* [Collection entries]
______

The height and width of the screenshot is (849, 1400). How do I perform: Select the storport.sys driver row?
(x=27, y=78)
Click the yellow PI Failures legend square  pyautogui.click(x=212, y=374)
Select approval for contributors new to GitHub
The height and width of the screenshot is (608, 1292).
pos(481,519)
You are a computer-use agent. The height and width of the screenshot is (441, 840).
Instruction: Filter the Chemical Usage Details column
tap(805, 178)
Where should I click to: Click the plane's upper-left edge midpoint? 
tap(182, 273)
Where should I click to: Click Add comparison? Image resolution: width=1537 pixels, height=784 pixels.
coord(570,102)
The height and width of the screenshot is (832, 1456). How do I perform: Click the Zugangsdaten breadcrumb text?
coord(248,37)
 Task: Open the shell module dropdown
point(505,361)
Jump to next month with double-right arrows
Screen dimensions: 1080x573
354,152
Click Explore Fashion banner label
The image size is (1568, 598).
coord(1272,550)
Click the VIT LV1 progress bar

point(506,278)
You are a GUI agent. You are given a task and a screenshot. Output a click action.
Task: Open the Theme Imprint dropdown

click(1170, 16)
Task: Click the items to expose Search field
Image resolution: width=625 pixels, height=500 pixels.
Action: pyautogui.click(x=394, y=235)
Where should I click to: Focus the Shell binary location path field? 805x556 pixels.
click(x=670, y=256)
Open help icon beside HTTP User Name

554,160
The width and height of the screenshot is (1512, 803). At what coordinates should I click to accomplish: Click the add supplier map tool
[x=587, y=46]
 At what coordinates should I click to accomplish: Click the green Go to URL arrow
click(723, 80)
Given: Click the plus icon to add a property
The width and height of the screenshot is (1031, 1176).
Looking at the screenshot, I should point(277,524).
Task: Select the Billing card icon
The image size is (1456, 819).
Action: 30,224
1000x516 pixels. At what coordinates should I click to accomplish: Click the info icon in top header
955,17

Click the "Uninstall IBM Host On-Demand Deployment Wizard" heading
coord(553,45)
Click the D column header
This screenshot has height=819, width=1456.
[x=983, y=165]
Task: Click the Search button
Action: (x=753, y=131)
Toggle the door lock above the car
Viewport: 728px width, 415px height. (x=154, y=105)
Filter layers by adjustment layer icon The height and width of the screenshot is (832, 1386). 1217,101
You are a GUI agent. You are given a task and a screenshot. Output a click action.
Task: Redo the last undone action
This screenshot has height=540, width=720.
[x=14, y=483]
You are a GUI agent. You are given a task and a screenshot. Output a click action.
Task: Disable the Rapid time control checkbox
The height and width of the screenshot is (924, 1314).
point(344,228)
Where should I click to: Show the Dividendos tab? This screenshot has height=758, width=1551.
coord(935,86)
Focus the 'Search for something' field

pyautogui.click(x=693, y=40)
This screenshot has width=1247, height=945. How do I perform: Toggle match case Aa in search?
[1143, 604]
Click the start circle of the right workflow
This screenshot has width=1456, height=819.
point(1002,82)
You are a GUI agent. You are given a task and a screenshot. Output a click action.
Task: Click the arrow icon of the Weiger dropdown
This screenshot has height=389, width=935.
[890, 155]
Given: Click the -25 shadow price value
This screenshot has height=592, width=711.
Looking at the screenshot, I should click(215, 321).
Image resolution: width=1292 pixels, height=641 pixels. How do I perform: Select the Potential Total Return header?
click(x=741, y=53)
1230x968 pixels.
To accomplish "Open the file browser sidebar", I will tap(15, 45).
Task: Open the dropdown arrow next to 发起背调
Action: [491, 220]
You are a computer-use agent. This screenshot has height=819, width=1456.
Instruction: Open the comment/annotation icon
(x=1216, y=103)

______

* [EXERCISE DETAILS] Keep only the lines of the items above that contain the word "Instruction".

* [RESPONSE TO THIS TASK]
Instruction: Filter the Chemical Usage Details column
Instruction: Open the comment/annotation icon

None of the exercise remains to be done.